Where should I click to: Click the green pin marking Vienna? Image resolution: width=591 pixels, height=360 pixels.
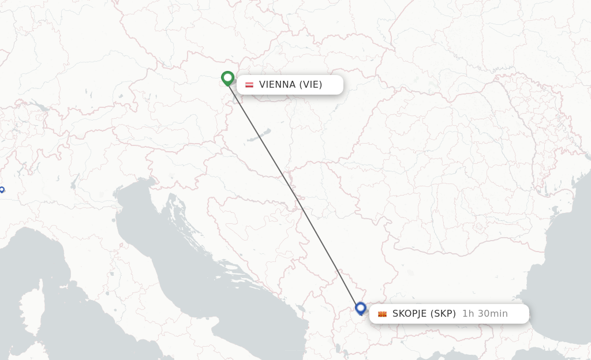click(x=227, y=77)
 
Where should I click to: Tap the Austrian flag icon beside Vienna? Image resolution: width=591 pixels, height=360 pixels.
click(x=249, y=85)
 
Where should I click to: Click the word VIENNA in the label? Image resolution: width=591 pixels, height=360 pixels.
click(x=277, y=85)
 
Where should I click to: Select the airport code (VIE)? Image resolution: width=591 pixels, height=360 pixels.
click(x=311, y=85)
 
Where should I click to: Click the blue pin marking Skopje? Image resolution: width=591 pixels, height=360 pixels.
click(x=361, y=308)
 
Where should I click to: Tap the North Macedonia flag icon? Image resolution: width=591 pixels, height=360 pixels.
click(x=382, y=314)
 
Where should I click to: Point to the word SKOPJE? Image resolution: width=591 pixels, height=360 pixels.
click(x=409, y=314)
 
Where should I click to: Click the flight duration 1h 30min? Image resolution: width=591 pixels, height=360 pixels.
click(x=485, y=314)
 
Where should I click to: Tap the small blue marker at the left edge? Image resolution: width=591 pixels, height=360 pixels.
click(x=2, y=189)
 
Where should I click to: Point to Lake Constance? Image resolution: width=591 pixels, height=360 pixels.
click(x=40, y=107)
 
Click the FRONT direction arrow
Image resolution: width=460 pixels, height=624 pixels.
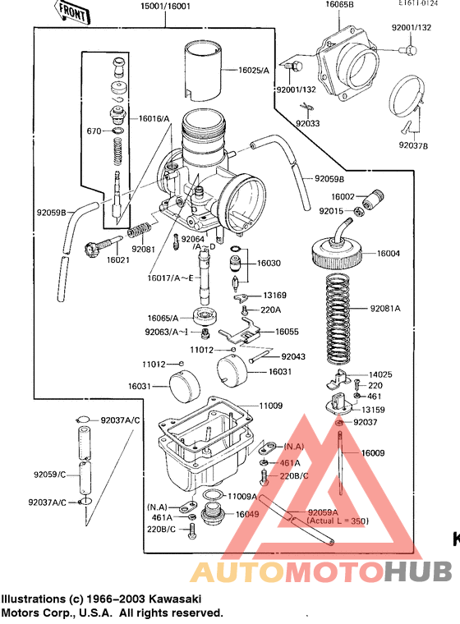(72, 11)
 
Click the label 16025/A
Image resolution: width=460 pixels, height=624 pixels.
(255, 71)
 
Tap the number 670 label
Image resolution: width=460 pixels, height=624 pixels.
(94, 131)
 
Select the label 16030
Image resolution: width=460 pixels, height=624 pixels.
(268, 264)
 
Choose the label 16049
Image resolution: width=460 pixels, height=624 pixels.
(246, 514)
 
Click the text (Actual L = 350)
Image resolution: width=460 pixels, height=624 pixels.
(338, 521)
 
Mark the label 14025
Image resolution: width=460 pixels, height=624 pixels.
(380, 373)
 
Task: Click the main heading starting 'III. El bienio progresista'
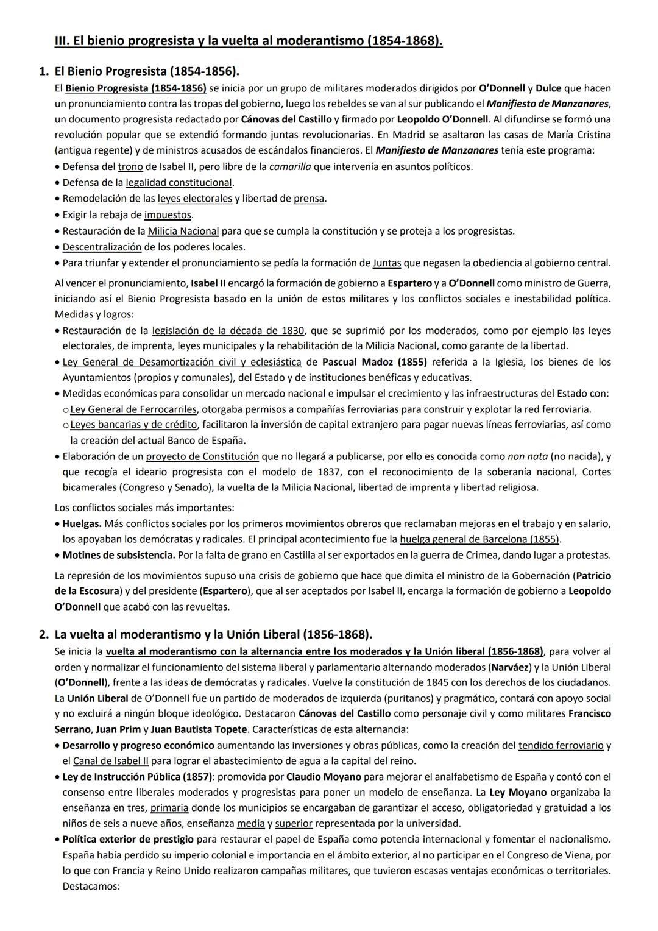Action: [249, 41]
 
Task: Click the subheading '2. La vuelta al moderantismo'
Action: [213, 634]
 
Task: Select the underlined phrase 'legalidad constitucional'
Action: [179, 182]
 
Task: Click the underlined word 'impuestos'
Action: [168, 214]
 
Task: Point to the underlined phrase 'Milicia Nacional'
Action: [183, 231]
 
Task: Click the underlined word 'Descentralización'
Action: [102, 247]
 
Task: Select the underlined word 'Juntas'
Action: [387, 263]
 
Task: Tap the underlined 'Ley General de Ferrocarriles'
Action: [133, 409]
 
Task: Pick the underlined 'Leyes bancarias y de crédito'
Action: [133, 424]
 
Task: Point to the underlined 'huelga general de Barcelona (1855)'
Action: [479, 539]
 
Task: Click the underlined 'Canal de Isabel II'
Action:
========================
- **TASK DIRECTIONS**: Please write out, unchanged, the part of the rows above that opens with the line containing "Task: Point to the underlined 'huelga" and closes with the final line of the rows, both included.

- **RESULT FOR THIS TASK**:
Task: Point to the underlined 'huelga general de Barcelona (1855)'
Action: [479, 539]
 
Task: Click the underlined 'Canal de Isabel II'
Action:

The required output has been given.